Contrairement à ce qui se passe pour l'aviation, peu de simulateurs sont développés pour l'entraînement à l'endoscopie digestive et aucun n'est finalement recommandé voire indispensable. Une équipe hollandaise de l'Université Erasmus a évalué le nouveau simulateur Olympus Endo TS-1, prototype de 2ème génération.

Les objectifs de cette première étude sur simulateur ont été: 1) d'évaluer chez les opérateurs plusieurs paramètres tels que le temps pour atteindre le caecum, la force appliquée pour l'insertion du tube, la force appliquée à l'extrémité du tube, le mouvement de torsion du tube et la douleur du patient. Un score global était établi. 2) d'apprécier le réalisme de cette coloscopie simulée selon une échelle visuelle analogique (EVA de 0 à 10).

Les endoscopistes, recrutés volontairement, étaient soit novices (n = 26) soit experts (n = 23), ces derniers ayant réalisés plus de 1000 coloscopies.

Les résultats ont montré un score médian de 973 pour les novices et, de 1212 pour les experts mais cette différence n'était pas significative (p = 0,073).
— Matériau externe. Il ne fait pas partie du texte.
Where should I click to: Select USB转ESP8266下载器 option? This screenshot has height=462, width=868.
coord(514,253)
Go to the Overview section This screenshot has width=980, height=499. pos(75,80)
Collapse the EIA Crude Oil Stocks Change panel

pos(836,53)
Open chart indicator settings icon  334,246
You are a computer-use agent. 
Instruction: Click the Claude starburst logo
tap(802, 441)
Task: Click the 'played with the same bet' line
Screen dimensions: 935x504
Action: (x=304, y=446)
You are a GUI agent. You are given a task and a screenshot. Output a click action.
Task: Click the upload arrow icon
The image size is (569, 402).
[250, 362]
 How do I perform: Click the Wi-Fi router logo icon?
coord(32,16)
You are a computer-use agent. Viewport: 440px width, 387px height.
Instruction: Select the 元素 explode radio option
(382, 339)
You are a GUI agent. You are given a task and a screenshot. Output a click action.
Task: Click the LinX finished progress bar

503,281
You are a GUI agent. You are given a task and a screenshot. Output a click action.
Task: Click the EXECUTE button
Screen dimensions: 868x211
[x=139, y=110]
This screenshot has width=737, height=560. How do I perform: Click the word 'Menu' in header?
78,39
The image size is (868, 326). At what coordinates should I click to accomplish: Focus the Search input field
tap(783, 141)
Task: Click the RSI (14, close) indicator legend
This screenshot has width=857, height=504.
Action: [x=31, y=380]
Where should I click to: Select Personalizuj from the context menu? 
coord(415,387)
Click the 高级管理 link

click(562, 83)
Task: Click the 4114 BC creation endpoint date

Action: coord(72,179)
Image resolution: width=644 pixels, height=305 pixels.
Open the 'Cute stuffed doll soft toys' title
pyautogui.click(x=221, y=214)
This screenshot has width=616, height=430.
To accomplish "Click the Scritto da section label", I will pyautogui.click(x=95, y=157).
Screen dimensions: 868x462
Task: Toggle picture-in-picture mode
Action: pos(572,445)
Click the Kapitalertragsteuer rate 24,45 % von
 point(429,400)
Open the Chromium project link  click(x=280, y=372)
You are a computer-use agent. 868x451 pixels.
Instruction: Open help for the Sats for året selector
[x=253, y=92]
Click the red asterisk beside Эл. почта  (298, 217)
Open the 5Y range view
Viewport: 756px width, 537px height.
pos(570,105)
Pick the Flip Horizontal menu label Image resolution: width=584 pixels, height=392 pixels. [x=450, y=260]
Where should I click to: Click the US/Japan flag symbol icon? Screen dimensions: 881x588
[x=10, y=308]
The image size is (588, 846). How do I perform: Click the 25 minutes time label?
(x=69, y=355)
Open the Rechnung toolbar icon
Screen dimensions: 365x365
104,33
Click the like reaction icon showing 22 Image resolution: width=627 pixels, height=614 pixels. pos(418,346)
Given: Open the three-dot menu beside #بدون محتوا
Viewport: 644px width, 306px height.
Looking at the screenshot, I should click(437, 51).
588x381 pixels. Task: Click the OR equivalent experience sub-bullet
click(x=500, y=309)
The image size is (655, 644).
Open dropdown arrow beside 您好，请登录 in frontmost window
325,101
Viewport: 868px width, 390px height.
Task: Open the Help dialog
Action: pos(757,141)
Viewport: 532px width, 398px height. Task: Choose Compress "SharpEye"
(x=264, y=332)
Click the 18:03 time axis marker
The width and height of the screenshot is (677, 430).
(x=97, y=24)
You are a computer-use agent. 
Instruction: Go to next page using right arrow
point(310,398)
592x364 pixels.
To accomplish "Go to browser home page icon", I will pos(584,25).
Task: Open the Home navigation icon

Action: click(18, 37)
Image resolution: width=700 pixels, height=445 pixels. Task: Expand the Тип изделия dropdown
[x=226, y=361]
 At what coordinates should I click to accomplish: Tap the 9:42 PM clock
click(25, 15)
Par contre, les experts étaient plus rapides pour atteindre le c\:acum (220 sec) que les novices (780 sec) (p < 0,001) mais ils ont exercé une force d'insertion du tube un peu plus importante (11,8 N vs 11,6 N) mais non significativement différente (p = 0,147). Le score maximum de douleur était atteint plus souvent par les experts (86% vs 73%, p = 0,018), le score EVA était de 65/10 dans les 2 groupes.

Reste à démontrer le plus important: l'amélioration des critères qualité de la coloscopie à la suite d'une formation sur simulateur. Pour le futur, reste également à développer un logiciel de reconnaissance des aspects lésionnels.